Le théâtre doit-il toujours à tes yeux avoir une implication sociale ?


Bien sur que non. Mais quand on s'implique socialement on dérange. En ce moment j'estime qu'il faut accentuer ce rôle. Les artistes semblent s'autocensurer, pour satisfaire un pouvoir et aussi des spectateurs, des organisateurs, qui ont de plus en plus peur de prendre des risques. Je dis souvent que le plus grand respect que je peux avoir pour le public quand je travaille une mise en scène, c'est de ne pas penser à eux. Sinon je rentre dans leur attente, leur affectif, et je ne dis plus, je deviens un objet de consommation artistique. Entre trente ans de métier, je n'ai rencontré qu'une seule fois l’interdit de dire. Je me suis juré que c'était la dernière fois.


Avec la reprise de « L'enfant sans nom », notamment pour le festival d'Avignon off en 2007, tu avais souhaité une scénographie épurée, qui laissait la part belle aux mots de Durif, qu'en sera t-il pour « Variations Antigone » ?


Quand je remplis la scène d'un décor spacieux, quand je me laisse aller à une scénographie baroque, c'est que j'ai peur... « Une chaise sur un plateau vide et c'est de début des emmerdes ». … Je ne sais pas ce qui va se produire d'ici un mois, mais pour l'instant il n'y a qu'une table, trois chaises et deux stèles...


Quel est à tes yeux l'apport artistique et dramatique des comédiens différents dans ta façon de monter un spectacle ?


Sans aucun doute leur corps.

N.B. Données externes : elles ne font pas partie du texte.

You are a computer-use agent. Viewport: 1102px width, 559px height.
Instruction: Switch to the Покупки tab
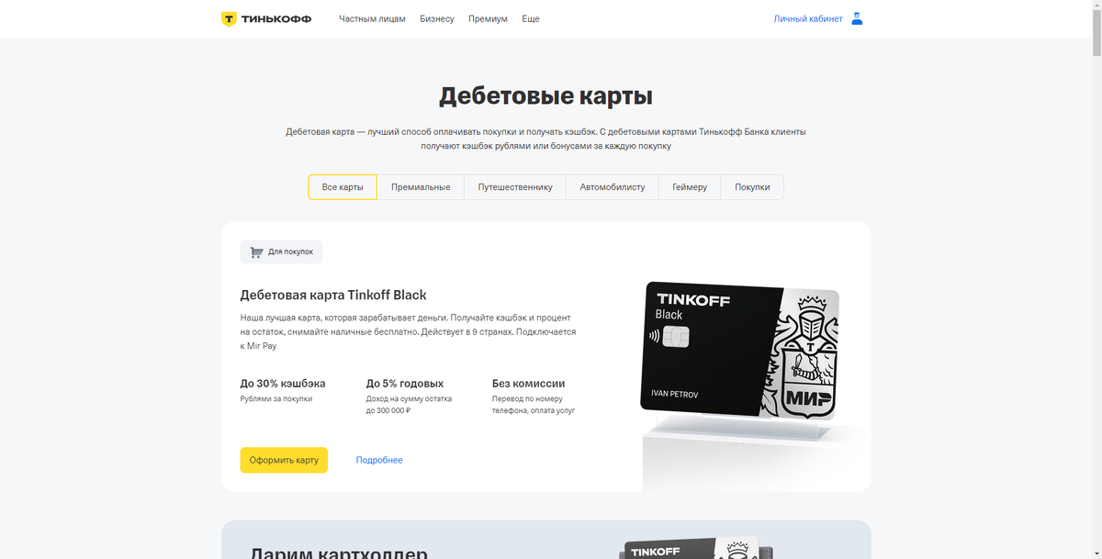[x=752, y=186]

L'esthétique. Le mouvement de ces corps différents. La justesse de ces mouvements. C'est parfois de la danse. Et puis des codes différents, une façon directe de regarder sans détour l'autre comédien et le public.


Quelles interactions entre les comédiens dits « différent » et ceux dits « ordinaires» ?

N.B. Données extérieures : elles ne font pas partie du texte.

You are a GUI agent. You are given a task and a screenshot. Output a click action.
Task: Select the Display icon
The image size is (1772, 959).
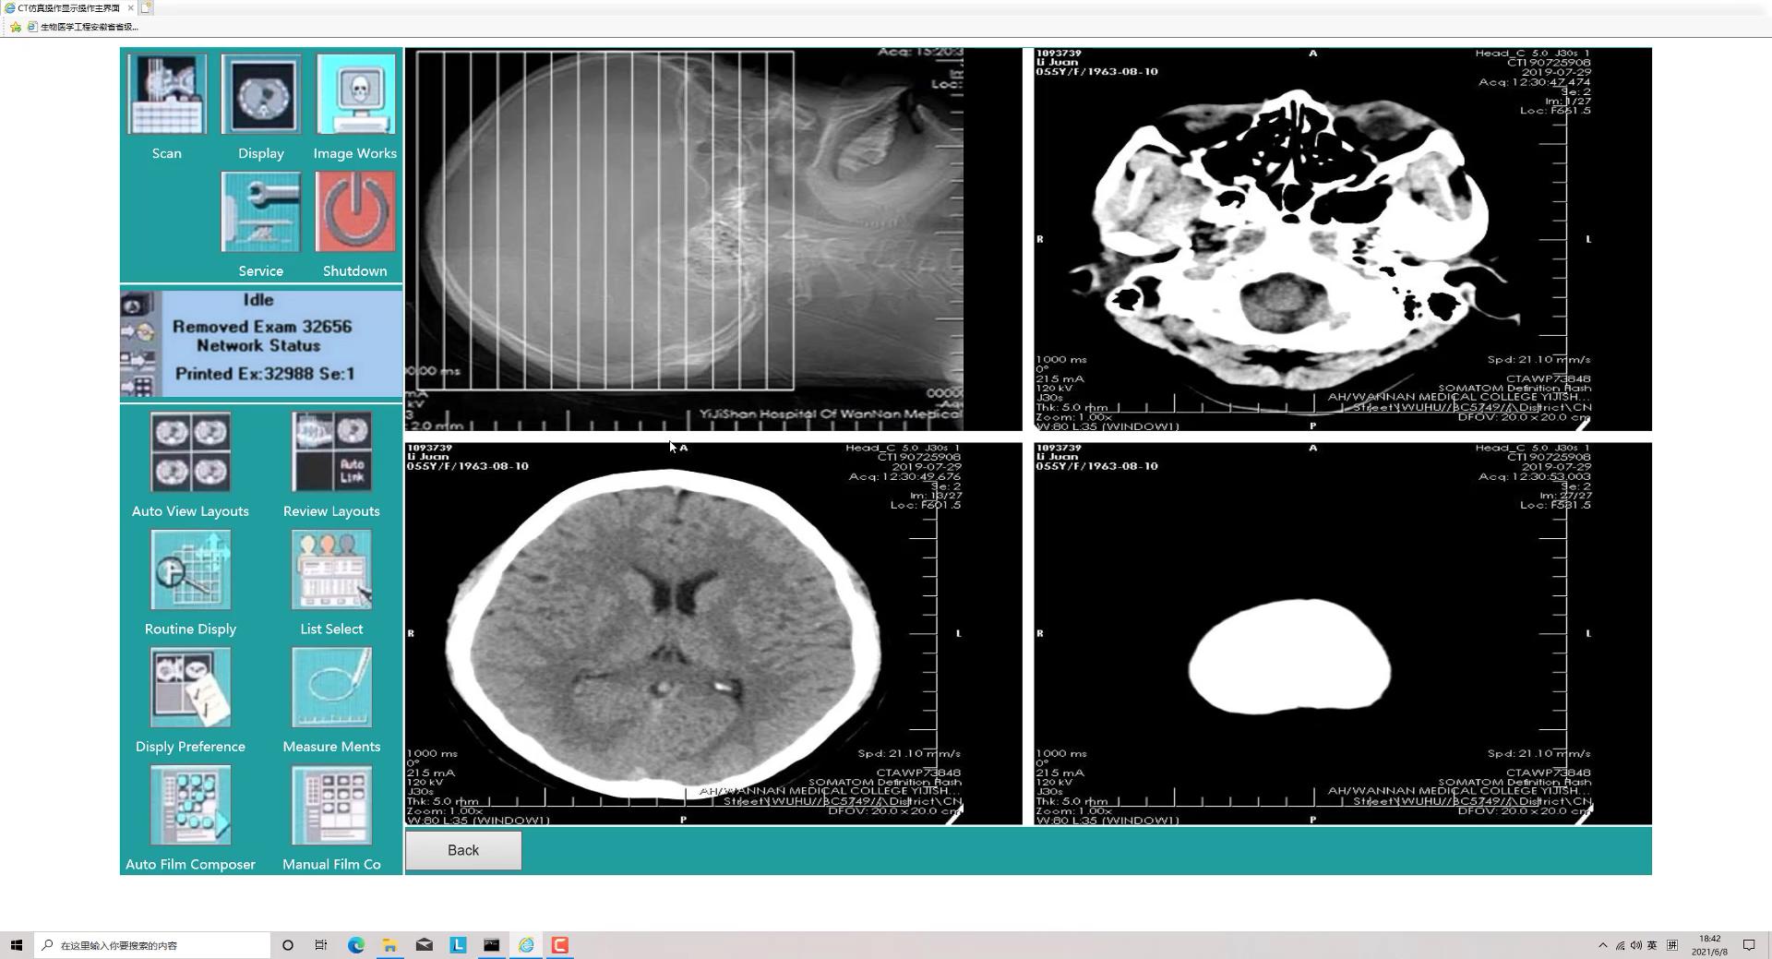pyautogui.click(x=261, y=94)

C'est assez compliqué. Il y a d'abord l'étonnement, la fascination même des comédiens « normaux » que l'on appelle au sein de la Cie « ordinaires » face au travail des comédiens différents. Puis un échange des différences intéressantes, mais au fur et à mesure, en tournée, je vois pointer un retour en arrière. Les comédiens ordinaires occupent plus de place sur le plateau, et alors ça devient banal, je ne reconnais plus mon travail de départ. Je dois souvent pointer ce décalage, et nous repartons sur les bases initiales.


Ton objectif avec ces comédiens est-il de tendre vers une normalité de jeu ?


Sûrement pas. C'est peut être ce que l'on demande à ces femmes et à ces hommes dans la société, mais sur le plateau je préserve leur différence, leur façon de s'exprimer, c'est bien ce que l'on doit protéger pour n'importe quel artiste.


En deux mots, que souhaites-tu que l'on retienne de ton théâtre ?


Une esthétique singulière. Une rencontre avec l'autre et surtout avec soi même… L'homme ne veut pas savoir qui il est, c'est au théâtre à lui dévoiler.